Gather every line of the listing below that contains the string "Collapse" and copy each one in full.

━━ Material provided

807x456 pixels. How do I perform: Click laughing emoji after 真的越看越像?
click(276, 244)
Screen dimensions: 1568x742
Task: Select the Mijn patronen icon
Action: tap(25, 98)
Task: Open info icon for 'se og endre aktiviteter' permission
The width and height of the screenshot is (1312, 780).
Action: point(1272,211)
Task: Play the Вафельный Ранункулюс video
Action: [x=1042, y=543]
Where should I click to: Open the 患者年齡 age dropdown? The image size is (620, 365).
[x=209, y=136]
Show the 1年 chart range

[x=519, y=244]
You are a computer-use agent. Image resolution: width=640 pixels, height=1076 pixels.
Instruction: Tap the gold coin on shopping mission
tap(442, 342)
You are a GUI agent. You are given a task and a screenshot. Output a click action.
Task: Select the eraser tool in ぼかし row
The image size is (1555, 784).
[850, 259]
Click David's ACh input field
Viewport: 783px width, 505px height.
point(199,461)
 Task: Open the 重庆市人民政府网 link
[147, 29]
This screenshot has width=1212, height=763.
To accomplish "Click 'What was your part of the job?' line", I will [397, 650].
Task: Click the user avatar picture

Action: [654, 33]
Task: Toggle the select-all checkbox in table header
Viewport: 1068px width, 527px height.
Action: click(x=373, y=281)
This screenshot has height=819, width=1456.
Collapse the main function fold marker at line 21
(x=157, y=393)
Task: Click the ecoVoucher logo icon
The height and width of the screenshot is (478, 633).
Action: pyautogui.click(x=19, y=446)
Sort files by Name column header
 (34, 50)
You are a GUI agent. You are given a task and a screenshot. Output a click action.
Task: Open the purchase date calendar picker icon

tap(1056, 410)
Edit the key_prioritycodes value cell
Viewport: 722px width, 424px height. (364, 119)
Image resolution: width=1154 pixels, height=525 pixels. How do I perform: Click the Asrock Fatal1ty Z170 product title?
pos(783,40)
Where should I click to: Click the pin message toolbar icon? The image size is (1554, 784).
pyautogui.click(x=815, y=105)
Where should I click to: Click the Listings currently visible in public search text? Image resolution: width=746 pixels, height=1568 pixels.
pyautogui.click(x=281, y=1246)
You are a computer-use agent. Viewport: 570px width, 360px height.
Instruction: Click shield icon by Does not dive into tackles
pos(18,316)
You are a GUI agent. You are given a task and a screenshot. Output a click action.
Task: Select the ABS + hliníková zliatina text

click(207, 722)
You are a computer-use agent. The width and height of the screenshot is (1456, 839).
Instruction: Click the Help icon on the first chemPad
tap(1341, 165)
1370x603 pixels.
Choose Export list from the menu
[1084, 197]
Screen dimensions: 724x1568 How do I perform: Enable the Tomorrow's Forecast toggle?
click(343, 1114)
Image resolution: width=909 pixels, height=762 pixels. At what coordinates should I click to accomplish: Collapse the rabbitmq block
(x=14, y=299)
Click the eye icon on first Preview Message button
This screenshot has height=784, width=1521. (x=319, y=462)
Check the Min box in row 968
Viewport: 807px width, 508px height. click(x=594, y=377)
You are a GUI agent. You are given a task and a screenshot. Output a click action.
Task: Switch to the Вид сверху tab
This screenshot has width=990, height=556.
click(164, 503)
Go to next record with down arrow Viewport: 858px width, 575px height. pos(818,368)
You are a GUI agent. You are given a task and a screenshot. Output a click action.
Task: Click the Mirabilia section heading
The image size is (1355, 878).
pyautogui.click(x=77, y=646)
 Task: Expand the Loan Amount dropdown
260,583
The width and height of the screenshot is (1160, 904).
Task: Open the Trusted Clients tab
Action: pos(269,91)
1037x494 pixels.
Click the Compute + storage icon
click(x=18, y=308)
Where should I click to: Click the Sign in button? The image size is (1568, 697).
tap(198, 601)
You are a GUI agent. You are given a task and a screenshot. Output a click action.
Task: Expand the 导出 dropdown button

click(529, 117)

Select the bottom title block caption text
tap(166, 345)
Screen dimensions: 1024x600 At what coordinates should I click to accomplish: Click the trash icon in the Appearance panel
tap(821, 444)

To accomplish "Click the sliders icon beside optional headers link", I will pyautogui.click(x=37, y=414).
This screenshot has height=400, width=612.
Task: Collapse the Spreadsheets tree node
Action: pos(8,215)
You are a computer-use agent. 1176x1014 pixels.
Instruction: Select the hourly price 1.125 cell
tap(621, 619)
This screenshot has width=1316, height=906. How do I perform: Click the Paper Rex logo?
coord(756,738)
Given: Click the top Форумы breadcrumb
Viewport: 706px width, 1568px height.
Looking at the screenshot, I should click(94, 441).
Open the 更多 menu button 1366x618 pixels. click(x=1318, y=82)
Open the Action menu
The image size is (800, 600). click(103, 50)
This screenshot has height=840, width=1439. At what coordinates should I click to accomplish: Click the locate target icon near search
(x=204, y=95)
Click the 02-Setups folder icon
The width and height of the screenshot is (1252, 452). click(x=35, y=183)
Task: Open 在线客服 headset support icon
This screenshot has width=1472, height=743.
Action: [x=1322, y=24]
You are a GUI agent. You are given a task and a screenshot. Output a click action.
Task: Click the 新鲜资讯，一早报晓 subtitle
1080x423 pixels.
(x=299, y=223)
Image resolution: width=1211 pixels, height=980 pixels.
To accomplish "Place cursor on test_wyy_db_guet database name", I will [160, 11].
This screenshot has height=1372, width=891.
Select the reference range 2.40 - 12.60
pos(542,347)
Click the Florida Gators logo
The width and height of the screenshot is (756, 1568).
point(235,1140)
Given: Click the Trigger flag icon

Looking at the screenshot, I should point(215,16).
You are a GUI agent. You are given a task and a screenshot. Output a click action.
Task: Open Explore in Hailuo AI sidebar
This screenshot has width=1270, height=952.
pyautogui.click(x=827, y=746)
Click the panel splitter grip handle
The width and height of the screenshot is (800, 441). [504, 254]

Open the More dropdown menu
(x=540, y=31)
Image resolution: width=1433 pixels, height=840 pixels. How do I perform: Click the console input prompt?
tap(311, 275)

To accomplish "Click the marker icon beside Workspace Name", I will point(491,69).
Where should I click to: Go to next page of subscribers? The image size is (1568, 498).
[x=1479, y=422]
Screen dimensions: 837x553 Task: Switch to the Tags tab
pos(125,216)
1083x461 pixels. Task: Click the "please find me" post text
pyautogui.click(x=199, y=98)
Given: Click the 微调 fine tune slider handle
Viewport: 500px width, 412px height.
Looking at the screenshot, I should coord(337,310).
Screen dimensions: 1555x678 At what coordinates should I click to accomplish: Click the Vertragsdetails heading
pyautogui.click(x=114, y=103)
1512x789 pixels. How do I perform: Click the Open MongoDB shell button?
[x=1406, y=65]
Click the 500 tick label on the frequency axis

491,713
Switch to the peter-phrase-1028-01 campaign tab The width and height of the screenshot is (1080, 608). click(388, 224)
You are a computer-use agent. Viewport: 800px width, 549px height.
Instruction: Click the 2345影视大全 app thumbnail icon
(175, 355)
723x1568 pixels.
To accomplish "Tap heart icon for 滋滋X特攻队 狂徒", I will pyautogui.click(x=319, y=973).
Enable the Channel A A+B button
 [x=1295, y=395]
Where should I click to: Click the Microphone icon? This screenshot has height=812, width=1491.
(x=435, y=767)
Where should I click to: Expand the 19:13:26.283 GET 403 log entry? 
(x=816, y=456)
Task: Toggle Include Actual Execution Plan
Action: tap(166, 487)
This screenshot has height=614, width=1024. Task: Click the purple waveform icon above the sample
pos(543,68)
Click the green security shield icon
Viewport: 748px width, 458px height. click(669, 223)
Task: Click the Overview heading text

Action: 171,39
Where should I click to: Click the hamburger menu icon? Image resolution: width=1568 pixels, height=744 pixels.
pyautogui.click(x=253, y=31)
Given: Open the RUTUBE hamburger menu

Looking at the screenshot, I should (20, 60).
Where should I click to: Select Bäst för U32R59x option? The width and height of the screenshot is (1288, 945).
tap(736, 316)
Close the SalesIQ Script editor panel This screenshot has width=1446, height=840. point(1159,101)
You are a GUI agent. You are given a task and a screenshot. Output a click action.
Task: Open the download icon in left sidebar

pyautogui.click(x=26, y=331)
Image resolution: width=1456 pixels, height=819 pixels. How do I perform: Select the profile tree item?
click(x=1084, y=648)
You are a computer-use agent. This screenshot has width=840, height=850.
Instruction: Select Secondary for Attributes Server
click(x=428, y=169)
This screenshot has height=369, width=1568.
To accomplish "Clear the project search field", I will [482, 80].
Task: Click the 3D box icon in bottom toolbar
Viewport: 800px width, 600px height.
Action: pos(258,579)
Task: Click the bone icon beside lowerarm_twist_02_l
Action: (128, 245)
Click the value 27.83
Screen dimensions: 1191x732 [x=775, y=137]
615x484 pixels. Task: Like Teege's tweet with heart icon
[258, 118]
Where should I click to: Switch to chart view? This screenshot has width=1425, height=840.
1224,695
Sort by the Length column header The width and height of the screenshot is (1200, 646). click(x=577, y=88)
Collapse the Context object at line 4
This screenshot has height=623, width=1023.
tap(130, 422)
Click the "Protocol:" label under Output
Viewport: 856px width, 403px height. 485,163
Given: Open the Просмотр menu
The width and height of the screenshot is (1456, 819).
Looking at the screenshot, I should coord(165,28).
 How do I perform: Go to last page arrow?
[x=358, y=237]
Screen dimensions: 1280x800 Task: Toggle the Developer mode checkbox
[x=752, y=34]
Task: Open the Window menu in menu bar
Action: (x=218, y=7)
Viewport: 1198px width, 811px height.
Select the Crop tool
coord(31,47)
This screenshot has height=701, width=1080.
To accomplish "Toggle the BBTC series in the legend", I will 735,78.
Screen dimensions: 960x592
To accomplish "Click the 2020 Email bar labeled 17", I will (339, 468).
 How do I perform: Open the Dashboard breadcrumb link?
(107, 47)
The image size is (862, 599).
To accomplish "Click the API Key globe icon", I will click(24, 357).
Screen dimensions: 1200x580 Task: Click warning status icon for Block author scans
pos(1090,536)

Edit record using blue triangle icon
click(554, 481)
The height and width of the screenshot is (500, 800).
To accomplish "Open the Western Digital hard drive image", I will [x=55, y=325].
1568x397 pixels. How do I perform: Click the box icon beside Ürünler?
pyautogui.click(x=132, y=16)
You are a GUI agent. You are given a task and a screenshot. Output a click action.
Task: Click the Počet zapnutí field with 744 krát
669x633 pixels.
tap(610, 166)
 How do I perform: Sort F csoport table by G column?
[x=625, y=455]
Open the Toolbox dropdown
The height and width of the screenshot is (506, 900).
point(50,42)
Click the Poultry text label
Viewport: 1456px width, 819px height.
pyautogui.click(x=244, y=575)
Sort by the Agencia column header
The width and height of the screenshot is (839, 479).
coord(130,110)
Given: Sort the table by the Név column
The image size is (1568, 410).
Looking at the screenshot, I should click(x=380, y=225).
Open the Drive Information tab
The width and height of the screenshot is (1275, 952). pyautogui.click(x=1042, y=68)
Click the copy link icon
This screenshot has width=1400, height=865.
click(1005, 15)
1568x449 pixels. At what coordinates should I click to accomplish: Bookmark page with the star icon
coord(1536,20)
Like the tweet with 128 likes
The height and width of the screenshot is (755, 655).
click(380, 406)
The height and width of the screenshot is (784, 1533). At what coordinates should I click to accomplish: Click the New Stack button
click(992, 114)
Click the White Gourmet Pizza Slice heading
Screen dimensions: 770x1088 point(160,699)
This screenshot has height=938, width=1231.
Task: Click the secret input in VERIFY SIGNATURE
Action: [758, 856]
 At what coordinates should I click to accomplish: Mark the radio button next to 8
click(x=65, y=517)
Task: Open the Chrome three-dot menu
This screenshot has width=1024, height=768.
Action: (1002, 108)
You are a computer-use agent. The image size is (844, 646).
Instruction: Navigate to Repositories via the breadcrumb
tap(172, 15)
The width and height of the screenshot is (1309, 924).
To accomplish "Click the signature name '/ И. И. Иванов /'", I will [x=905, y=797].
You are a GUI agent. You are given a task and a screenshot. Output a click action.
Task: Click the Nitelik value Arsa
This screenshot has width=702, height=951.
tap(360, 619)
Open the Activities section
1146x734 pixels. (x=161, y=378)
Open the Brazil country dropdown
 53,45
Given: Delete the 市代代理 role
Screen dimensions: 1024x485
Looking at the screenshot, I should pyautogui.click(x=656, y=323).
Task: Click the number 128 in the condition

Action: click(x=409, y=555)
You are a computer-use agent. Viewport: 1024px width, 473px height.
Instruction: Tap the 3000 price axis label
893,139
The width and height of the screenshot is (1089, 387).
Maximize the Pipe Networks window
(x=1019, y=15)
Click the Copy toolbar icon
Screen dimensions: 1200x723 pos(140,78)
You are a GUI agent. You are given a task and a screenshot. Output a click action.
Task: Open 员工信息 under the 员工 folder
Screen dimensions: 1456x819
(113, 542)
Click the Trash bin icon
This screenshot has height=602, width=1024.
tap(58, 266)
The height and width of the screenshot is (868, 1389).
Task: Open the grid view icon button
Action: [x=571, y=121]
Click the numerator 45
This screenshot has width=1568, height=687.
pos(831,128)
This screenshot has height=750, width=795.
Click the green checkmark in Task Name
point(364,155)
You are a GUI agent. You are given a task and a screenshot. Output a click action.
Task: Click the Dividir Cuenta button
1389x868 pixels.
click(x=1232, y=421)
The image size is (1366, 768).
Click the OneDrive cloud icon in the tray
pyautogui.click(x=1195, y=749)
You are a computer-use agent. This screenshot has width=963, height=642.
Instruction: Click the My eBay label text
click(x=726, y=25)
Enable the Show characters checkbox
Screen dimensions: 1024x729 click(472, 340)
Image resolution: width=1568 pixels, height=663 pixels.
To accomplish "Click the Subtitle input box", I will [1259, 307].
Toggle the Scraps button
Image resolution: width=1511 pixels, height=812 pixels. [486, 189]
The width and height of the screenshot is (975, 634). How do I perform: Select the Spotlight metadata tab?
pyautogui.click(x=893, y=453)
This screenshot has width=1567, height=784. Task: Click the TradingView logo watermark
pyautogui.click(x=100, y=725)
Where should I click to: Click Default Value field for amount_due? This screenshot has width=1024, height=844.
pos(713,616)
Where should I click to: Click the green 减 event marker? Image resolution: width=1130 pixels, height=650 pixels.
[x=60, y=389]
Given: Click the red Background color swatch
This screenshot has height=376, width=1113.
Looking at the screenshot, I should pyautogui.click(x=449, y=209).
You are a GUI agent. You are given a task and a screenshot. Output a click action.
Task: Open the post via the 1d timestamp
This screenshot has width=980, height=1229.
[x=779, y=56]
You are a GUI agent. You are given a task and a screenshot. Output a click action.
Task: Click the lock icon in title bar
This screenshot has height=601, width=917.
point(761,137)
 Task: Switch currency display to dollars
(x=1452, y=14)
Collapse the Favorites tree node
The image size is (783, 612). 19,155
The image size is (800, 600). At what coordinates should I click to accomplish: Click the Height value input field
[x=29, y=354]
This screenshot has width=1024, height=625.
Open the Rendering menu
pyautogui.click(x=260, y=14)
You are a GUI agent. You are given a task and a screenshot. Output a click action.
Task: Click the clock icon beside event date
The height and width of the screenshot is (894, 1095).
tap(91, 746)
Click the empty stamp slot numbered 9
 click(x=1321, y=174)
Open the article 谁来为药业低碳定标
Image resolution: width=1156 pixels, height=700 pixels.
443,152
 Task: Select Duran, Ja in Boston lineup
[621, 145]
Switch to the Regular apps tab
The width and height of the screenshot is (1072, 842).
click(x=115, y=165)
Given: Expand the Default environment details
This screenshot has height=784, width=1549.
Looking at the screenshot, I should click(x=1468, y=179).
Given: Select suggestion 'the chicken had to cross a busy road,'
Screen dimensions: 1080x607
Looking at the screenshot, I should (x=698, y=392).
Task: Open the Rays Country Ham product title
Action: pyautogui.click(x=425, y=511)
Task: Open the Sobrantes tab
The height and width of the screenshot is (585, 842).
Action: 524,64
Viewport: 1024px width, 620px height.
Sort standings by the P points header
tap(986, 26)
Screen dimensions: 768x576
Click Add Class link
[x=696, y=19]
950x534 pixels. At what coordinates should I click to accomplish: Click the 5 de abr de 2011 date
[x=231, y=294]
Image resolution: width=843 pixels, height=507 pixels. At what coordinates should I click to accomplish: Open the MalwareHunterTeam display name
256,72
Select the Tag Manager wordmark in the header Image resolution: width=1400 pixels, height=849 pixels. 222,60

━━━━

_Response to the task:_
Collapse the main function fold marker at line 21
Image resolution: width=909 pixels, height=762 pixels. At what coordinates should I click to accomplish: Collapse the rabbitmq block
Task: Collapse the Spreadsheets tree node
Collapse the Context object at line 4
Collapse the Favorites tree node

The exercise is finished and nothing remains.